■ LISTED ENTRIES ■
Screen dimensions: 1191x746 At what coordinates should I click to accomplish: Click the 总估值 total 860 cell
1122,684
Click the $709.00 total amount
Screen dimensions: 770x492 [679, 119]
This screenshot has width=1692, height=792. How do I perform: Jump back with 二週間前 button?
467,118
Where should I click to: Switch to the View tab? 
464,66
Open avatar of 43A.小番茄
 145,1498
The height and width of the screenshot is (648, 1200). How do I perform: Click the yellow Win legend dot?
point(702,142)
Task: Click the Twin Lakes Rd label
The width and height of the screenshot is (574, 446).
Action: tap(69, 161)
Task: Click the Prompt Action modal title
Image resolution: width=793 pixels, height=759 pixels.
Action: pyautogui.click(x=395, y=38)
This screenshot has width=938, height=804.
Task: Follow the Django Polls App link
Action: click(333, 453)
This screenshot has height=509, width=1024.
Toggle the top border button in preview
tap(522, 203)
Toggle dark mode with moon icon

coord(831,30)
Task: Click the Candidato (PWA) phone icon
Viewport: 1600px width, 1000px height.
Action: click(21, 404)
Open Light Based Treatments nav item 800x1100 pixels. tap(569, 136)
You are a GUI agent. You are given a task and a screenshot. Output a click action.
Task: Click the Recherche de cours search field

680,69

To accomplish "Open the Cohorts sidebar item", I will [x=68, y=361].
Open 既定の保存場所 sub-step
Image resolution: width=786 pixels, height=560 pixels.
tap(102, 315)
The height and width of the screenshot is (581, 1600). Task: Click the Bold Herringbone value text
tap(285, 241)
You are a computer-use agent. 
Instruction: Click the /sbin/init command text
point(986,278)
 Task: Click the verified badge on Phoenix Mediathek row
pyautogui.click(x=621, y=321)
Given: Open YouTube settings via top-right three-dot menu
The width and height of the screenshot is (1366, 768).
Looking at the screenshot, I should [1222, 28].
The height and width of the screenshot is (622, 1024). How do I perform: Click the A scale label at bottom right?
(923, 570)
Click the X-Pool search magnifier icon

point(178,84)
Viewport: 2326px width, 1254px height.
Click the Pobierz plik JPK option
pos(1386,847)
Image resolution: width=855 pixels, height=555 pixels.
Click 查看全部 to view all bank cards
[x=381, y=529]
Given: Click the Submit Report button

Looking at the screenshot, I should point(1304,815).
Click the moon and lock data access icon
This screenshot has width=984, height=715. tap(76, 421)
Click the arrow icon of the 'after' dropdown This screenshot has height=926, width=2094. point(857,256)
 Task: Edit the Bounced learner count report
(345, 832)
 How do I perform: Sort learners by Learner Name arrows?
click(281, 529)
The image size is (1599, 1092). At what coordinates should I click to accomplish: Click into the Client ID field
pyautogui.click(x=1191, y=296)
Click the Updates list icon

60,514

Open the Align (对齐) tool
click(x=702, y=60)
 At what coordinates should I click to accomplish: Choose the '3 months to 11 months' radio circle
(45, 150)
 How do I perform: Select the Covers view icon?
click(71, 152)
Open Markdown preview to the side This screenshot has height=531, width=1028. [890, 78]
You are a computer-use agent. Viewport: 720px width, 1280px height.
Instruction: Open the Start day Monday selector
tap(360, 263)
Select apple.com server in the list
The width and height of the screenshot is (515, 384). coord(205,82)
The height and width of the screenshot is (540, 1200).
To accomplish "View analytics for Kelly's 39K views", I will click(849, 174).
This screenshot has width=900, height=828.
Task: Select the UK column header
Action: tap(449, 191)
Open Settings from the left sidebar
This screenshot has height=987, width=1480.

■ ABOUT THIS EXERCISE ■
Look through the records and copy every line that has the word "agent".

■ TASK OUTPUT ■
You are a GUI agent. You are given a task and a screenshot. Output a click action.
You are a computer-use agent. 
You are a computer-use agent. Viewport: 720px width, 1280px height.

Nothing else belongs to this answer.